= Bryant Freeman =

American academic

Bryant Freeman was a retired emeritus University of Kansas professor. He was primarily known for being the founder and director of the University of Kansas Institute of Haitian Studies, one of the few such institutes in a major university in the United States. Freeman received his Ph.D. in French from Yale University, specializing in the work of Jean Racine.

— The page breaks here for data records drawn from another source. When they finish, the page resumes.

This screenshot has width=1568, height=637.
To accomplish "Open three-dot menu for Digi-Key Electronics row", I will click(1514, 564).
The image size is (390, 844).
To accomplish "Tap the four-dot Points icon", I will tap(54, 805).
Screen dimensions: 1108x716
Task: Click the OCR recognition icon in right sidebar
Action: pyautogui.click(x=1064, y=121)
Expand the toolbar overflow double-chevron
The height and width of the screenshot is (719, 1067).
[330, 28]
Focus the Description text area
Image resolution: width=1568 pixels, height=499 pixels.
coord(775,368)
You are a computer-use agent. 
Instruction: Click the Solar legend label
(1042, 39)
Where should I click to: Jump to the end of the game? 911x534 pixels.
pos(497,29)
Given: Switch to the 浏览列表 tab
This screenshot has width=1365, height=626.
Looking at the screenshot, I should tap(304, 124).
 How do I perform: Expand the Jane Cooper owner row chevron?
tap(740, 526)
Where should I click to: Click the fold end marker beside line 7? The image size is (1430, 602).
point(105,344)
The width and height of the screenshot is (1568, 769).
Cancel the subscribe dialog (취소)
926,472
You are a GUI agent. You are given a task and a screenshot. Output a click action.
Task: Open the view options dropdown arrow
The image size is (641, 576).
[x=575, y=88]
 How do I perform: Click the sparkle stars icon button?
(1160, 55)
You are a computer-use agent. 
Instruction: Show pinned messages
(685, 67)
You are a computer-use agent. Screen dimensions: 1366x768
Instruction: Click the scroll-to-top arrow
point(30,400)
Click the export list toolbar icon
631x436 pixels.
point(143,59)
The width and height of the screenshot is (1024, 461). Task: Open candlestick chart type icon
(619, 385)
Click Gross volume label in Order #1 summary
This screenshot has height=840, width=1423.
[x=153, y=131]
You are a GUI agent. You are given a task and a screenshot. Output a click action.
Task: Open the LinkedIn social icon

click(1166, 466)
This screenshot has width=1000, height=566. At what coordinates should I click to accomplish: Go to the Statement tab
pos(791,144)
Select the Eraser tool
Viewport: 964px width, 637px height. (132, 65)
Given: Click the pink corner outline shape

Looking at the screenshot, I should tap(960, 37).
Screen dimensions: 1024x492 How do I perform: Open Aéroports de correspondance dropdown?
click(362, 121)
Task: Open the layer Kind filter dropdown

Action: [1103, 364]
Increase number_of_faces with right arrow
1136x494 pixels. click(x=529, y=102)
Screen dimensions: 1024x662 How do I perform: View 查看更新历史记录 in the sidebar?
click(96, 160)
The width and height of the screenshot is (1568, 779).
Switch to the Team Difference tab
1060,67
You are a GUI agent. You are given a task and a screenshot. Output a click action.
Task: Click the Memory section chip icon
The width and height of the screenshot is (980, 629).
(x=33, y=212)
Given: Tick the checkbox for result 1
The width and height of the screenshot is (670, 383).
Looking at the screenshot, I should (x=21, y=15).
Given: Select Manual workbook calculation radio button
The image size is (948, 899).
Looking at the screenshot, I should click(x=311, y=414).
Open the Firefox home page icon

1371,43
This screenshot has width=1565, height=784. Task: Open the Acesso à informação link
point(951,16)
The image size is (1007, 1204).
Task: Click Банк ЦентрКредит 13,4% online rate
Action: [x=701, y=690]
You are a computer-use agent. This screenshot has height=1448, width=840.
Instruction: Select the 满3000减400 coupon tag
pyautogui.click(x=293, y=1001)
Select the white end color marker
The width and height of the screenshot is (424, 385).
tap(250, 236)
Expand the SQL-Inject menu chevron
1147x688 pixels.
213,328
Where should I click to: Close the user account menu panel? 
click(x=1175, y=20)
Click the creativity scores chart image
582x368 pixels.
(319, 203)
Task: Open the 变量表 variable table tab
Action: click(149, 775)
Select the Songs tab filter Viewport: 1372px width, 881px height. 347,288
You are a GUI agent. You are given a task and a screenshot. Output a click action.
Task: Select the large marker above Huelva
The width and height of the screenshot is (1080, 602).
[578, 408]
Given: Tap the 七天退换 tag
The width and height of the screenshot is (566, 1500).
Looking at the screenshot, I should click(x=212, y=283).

He had also been an instructor for the United Nations Observers in Haiti, an advisor for U.S. and U.N. Peace-Keeping Forces in Haiti, receiving the protocol rank of Major General.

His awards include:
- Lifetime Achievement Award for Service to the Haitian People
- U.S. Department of Justice Commissioner's Special Service Award
- Kansas Humanities Council Award, Kansas French Educator of the Year
- Woodrow Wilson Fellow, Phi Beta Kappa
- Yale University Fellow, Fulbright Scholar

Among his several publications include one of the most comprehensive dictionaries of Haitian Creole to English (and later English to Haitian Creole) ever made, as well as specialty dictionaries such as medical terminology. He edited a collection of the works of Carrié Paultre, a leading Haitian novelist. He was specifically asked by the U.S. State Department in 2004 to translate a letter written by Jean-Bertrand Aristide, to determine if he had actually stated his resignation.

Among the classes he taught until his retirement in 2006 were French, Haitian Creole (6 courses: beginning to advanced) and Haitian history.

Dr. Freeman's books, including his Haitian-English Dictionary, are available from the KUbookstore. Many of his books are also available for free (along with their audio supplements) on the KU Haitian Creole Resources webpage.

Bryant C. Freeman died February 3, 2024 at age 92.